§ **Fragmento del texto**:
• • •

Me impresionó la película que vimos hace unas semanas en el hogar-internado. Tu mirada, siempre atenta a la pantalla, con los ojos bien abiertos, derrochaba interés. Vivíamos la Semana Santa y fueron varios los filmes religiosos que nos acompañaron para entender mejor la Pasión, Muerte y Resurrección del Señor.
Título: “Éxodo-Dioses y Reyes”. Director: Ridley Scott. Año: 2014.
Resultó interesante para vosotros, chicos, por las muchas escenas de guerra y conflicto en ese mundo violento del Egipto dominador y esclavista. Moisés, criado como príncipe en la corte del faraón y convertido en el gran libertador del Antiguo Testamento, se alzaba ante nosotros como el héroe vulnerable que debe superar obstáculos ante un personaje oscuro, el soberano Ramsés, hijo de Seti.
Por arte y deseo del director, y más allá de la versión bíblica, Dios queda representado en la persona de un niño. Ya desde el episodio de la zarza ardiendo. Un niño que en varias ocasiones habla con Moisés y le va guiando en el proyecto de redimir al pueblo judío y conducirlo a la Tierra Prometida.

• • •

§ **Material de partida**:
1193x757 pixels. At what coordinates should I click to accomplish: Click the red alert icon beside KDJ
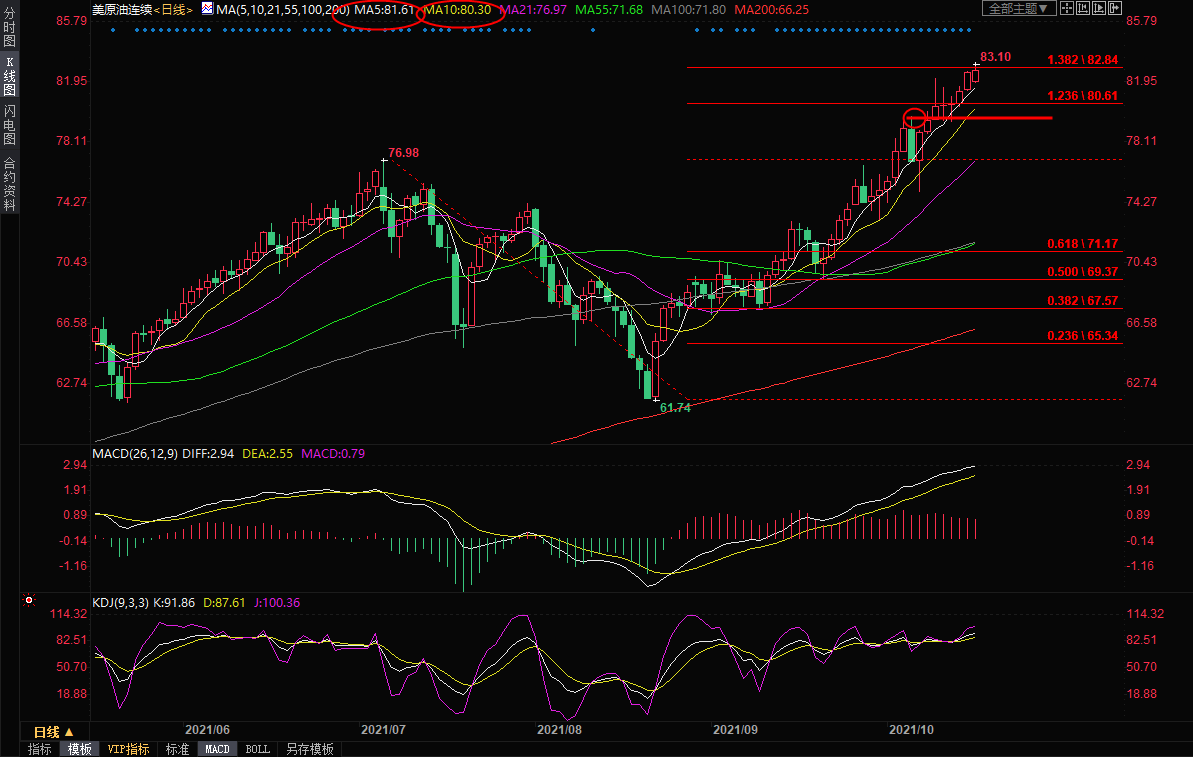click(28, 601)
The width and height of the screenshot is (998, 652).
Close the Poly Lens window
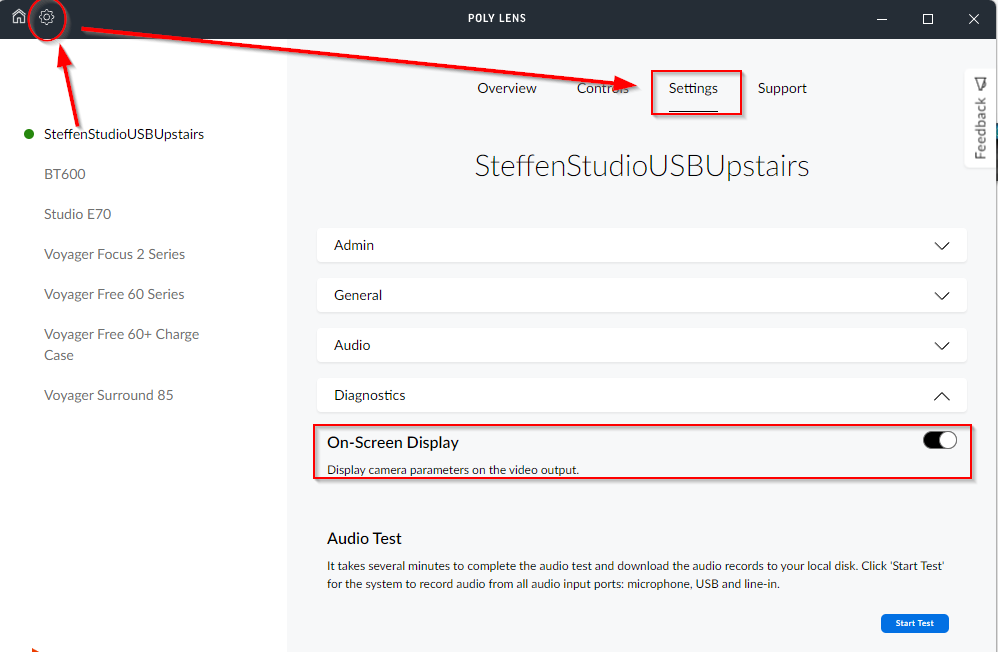pos(974,19)
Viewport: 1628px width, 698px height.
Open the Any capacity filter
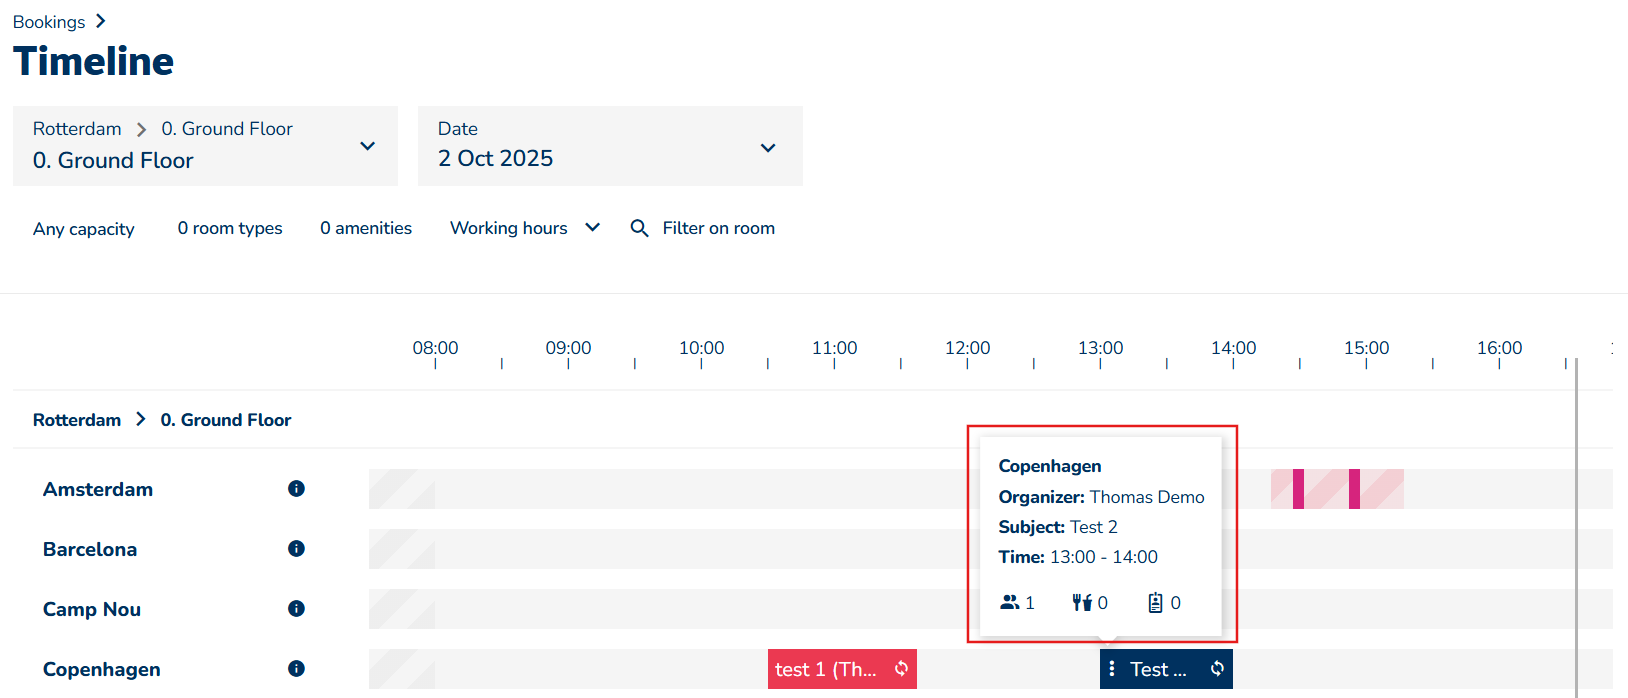tap(84, 229)
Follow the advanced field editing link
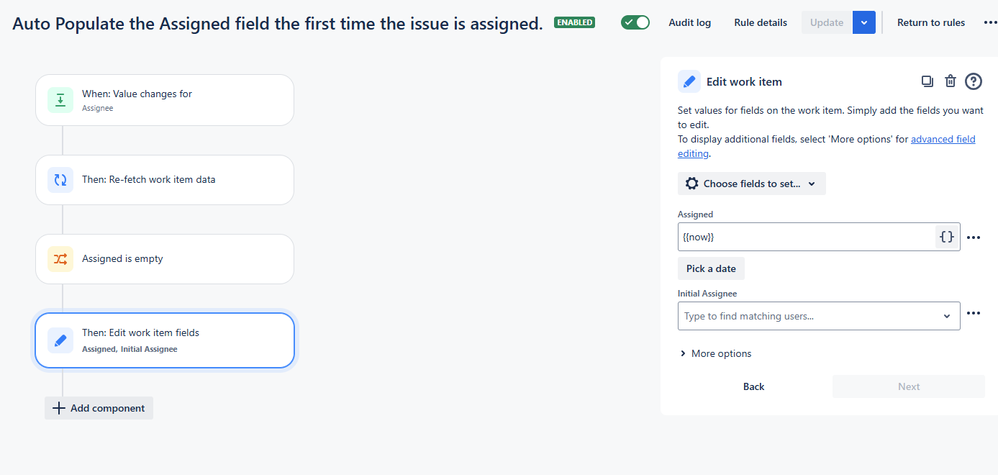 pyautogui.click(x=827, y=146)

• • •

§ **Tus tareas**:
• A. ¿Puedes resumir en dos frases el párrafo del texto sobre la película que empieza con «Resultó interesante para vosotros» sin perder sus datos principales?
• B. ¿Podrías llevar más adelante el texto sobre la película a partir de su última frase?

§ **Resultados en orden**:
• A. A los chicos les interesó la película por sus muchas escenas de guerra y conflicto en el Egipto violento, dominador y esclavista. Moisés, criado como príncipe en la corte del faraón y gran libertador del Antiguo Testamento, aparece como un héroe vulnerable que debe superar obstáculos frente al oscuro soberano Ramsés, hijo de Seti.

• B.
Siempre son interesantes estos “caprichos” de los directores de cine que aportan su originalidad y frescura, en este caso al texto bíblico, sin que por ello quede quebrada totalmente la historia real. Además, el Dios-niño es fuerte, seguro, enérgico, censurador de la maldad que demuestran “esos faraones que se creen dioses…” Moisés, en medio de su inseguridad, tiene momentos duros en que no le entiende y hasta parece discutir con Él.
Quisiera conocer los motivos que tuvo Ridley Scott para convertir a Dios en un niño, más o menos, preadolescente. Y desechando ese su talante duro, imagino al buen Dios como un niño, o niña, que sin dejar la fortaleza y seguridad que deseamos para nuestros peques, aparezca con la bondad, la inocencia y la ingenuidad que también reclamamos para ellos.
Seguro que estás pensando que soy un sentimental. Es posible. Pero, querido amiguito… ¡Dios es niño! Es la mejor imagen, la más segura, a la hora de creerle. Y porque creemos en El, nos urge a la reflexión.
En el pasado Día de la Niña y el Niño hubo buenas palabras y buenas intenciones. Eso está bien. Porque la situación de las niñas y niños sigue siendo incierta en todas las latitudes. Agravada ahora por la dura pandemia que seguimos padeciendo. Pandemia en la que ellos nos están dando una grata lección de resistencia y adaptación.
Conmigo, no veas en las niñas y niños sólo sujetos de educación, óptima alimentación, buen entorno familiar, aprovechamiento lindo del tiempo libre… No es solo procurarles lo necesario para que no sean víctimas silenciosas de abusos inconfesables y trabajos degradantes que les marcan de por vida. Todo esto es bien necesario. Pero hay más.
La niña, el niño, son un tesoro de emociones, sentimientos, pequeños proyectos, ansiedades y actitudes ante la vida que van construyendo en sus iniciales años.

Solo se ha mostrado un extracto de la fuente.